● QUOTED PASSAGE:
- Opening Delimiter -
Bethmann Hollweg mentioned two favourable conditions for war in his telegram to Vienna: that Russia be made to appear the aggressor forcing a reluctant Germany into war, and that Britain be kept neutral. The necessity of making Russia appear the aggressor was the greater concern to Bethmann Hollweg because the German Social Democratic Party had denounced Austria-Hungary for declaring war on Serbia and ordered street demonstrations to protest Germany's actions in supporting Austria-Hungary. However, Bethmann Hollweg put great faith in the private promises he received from SPD leaders that they would support the government if Germany were faced with a Russian attack.
- Closing Delimiter -
● Data extracted from a collection:
- Opening Delimiter -
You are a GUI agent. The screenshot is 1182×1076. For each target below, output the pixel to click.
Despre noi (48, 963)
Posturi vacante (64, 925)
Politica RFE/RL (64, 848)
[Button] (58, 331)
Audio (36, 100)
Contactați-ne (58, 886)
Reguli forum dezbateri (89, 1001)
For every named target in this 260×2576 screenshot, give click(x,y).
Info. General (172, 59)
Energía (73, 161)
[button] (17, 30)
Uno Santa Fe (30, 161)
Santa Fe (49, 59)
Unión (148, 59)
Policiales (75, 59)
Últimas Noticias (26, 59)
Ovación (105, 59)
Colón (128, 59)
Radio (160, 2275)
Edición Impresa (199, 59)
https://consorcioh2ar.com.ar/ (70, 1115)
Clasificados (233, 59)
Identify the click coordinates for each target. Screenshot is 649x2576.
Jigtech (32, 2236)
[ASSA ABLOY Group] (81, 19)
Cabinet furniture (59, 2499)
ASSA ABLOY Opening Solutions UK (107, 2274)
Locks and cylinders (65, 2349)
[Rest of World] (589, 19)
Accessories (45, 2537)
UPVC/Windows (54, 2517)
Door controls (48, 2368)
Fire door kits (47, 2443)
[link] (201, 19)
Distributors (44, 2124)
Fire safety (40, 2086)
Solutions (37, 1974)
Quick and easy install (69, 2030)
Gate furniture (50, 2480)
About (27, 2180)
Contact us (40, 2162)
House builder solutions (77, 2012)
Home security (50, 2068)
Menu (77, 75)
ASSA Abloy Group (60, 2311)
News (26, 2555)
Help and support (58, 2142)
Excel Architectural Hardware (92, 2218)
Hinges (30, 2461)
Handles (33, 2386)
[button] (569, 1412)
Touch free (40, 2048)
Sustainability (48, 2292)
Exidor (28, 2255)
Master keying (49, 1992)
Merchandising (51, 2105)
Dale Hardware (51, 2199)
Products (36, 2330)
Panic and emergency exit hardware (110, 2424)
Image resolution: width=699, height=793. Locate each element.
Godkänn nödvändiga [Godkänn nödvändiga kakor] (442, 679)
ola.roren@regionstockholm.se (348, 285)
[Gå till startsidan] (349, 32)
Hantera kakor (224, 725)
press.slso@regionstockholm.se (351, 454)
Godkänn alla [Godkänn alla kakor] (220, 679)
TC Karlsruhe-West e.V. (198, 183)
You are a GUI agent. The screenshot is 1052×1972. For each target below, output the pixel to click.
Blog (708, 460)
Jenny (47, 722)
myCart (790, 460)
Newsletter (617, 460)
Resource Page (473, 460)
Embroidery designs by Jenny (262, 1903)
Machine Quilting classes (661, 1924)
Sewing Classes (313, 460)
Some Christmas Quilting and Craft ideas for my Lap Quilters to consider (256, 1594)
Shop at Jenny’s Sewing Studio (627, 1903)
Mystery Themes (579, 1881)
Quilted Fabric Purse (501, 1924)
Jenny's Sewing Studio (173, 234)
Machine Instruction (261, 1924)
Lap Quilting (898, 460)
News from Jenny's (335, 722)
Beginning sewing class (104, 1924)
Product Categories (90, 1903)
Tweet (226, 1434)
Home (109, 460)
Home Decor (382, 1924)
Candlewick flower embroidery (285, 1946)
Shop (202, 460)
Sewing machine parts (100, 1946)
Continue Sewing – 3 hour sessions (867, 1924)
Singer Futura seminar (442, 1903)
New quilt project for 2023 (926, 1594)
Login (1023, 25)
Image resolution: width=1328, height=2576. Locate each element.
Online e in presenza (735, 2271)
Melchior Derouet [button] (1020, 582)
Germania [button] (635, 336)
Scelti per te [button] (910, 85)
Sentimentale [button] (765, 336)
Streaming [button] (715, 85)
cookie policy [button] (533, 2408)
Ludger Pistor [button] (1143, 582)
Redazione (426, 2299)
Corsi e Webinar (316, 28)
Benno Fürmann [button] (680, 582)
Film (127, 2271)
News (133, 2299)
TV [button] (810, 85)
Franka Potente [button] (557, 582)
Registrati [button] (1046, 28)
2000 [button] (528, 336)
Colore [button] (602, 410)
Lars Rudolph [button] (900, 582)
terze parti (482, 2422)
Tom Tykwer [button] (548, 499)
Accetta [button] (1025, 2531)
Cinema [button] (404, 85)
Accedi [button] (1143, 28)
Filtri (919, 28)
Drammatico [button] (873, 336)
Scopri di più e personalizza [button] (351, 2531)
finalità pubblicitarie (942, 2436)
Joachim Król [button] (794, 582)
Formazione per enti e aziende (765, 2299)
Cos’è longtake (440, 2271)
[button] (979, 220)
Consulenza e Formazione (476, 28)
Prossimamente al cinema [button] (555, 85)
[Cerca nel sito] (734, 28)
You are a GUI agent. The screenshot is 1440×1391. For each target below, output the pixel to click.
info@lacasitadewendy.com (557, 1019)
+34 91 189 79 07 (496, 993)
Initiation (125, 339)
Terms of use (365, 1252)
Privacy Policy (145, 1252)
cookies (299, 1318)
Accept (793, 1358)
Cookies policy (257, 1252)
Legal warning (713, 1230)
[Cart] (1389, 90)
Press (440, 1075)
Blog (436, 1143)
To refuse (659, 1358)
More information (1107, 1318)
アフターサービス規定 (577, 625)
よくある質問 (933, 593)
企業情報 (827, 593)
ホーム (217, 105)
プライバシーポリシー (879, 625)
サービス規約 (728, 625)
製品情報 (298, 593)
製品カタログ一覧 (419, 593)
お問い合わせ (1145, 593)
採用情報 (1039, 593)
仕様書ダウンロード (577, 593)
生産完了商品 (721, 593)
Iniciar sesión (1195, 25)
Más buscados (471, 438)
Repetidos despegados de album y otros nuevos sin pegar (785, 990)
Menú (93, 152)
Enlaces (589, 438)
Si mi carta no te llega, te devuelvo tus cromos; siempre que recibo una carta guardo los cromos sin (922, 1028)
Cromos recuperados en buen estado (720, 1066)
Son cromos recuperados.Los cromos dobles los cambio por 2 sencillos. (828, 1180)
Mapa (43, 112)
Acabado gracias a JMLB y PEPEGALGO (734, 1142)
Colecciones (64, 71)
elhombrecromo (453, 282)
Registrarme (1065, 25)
- Closing Delimiter -
● THINGS TO DO:
a) Using the passage on Bethmann Hollweg, explain in one to three sentences why making Russia appear the aggressor mattered more to him than the other condition he named.
b) Continue the passage on Bethmann Hollweg from its final sentence.

● YOUR WRITTEN ANSWERS:
a) The German Social Democratic Party had denounced Austria-Hungary for declaring war on Serbia. It had also ordered street demonstrations to protest Germany's support of Austria-Hungary.

b)
On 27 July, Wilhelm ended his cruise in the North Sea and returned to Germany. Wilhelm landed at Cuxhaven (Kiel) departing on 25 July at 6 p.m. despite the objections of his chancellor. The next afternoon, the order to disperse the British Fleet and dismiss British reservists was rescinded, putting the British Navy on a war footing. (Note: When Wilhelm arrived at the Potsdam station late in the evening of July 26, he was met by a pale, agitated, and somewhat fearful Chancellor. Bethmann Hollweg's apprehension stemmed not from the dangers of the looming war, but rather from his fear of the Kaiser's wrath when the extent of his deceptions were revealed. The Kaiser's first words to him were suitably brusque: "How did it all happen?" Rather than attempt to explain, the Chancellor offered his resignation by way of apology. Wilhelm refused to accept it, muttering furiously, "You've made this stew, Now you're going to eat it!")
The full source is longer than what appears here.